Wenn ich die Augen schliesse, werde ich mühelos wieder zu dem neunjährigen Mädchen, das die kühlen Kartoffeln in seinen Händen fühlt, den Duft der frisch geackerten Erde riecht, das Knattern des Traktors hört und in all dem die Energie des Frühlings, des wiederkehrenden Lebens spürt.

Geht es uns nicht auch so in unserem Leben? Damit etwas neues enstehen kann, muss zuerst etwas anderes sterben. Wachstum geschieht nicht einfach so, sonder fordert oftmals Opfer.
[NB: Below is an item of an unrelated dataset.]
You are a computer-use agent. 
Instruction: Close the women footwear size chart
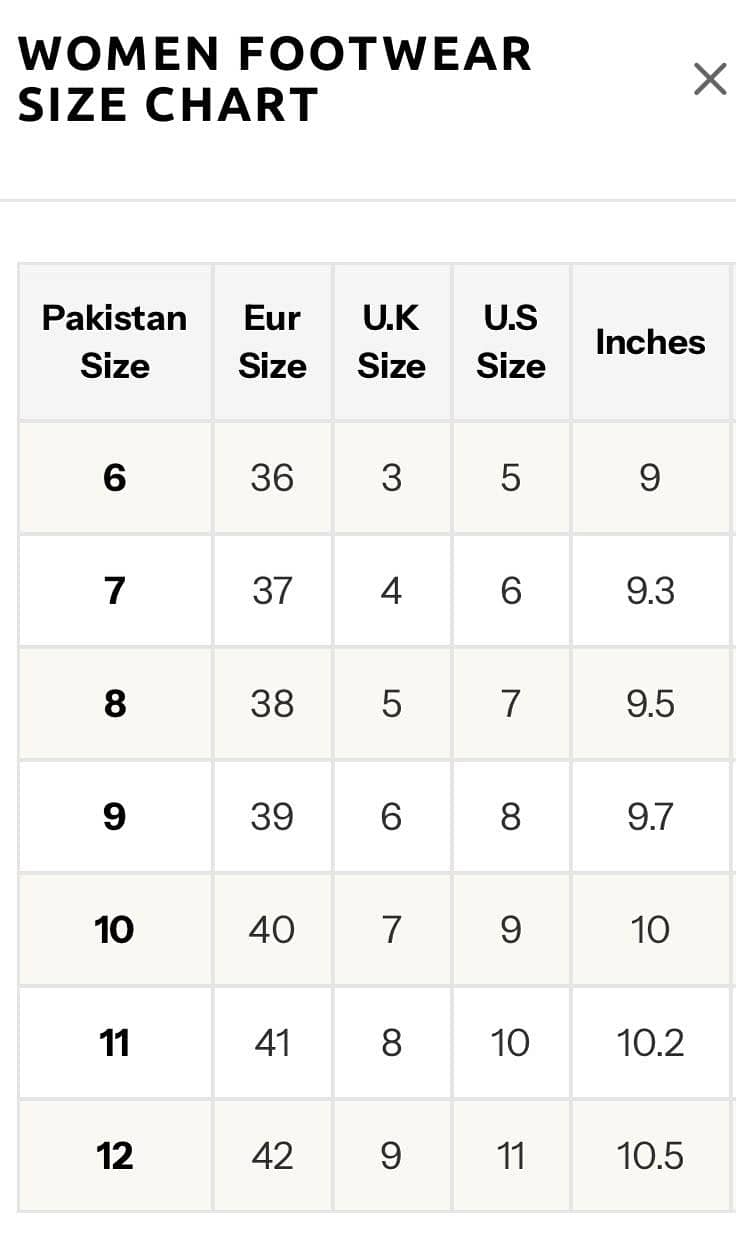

Als Kind verbrachte ich einen Grossteil meiner Ferien auf dem Bauernhof bei meinen «Herzensgrosseltern» im Freiburgerland. Zwei Höhepunkte an meinem Landleben drehten sich dabei um die Kartoffel: «Häppere setze» in meinen Osterferien, «Häppere grabe» dann in den Herbstferien. Von dieser schrumpligen, unscheinbaren und doch so vielseitigen Knolle habe ich eine wichtige Lektion für mein Leben gelernt! Um Kartoffeln zu ernten, muss zuerst eine solche in die Erde gepflanzt werden. Aus dieser Mutterknolle wachsen Ausläufer, aus denen die neuen Kartoffeln entstehen. Bei diesem Prozess stirbt die Mutterknolle. So konnte ich im Herbst neben den frischen Kartoffeln jeweils die verfaulten Überreste jener «Häppere» finden, die ich einige Monate zuvor gesetzt hatte.

Geht es uns nicht auch so in unserem Leben? Damit etwas Neues entstehen kann, muss zuerst etwas anderes sterben. Wachstum geschieht nicht einfach so, sondern fordert oftmals Opfer. Nicht immer erleben wir dies so intensiv, doch es gibt Situationen im Leben, in denen wir dieses Loslassen, wie das Setzen einer Mutterknolle, ganz bewusst tun müssen. Uns von einem Lebens­traum verabschieden. Eine Vorstellung begraben. Eingestehen, dass sich eine Hoffnung niemals verwirklichen wird.

Das grosse Wunder dabei ist, dass aus der Nichterfüllung eines Traums Neues wachsen kann. Als wir vor zwei Jahren als Familie aus Costa Rica zurück in die Schweiz kamen, war ich überzeugt, dass wir nach wenigen Monaten wieder zurück nach Zentralamerika reisen würden. Um es kurz zu machen: Wir sind noch immer in der Schweiz! Was sich so einfach schreibt, bedeutet in Wirklichkeit ein grosses Gefühlschaos, Hoffnungen gefolgt von Enttäuschungen, ein Fragen und Hadern.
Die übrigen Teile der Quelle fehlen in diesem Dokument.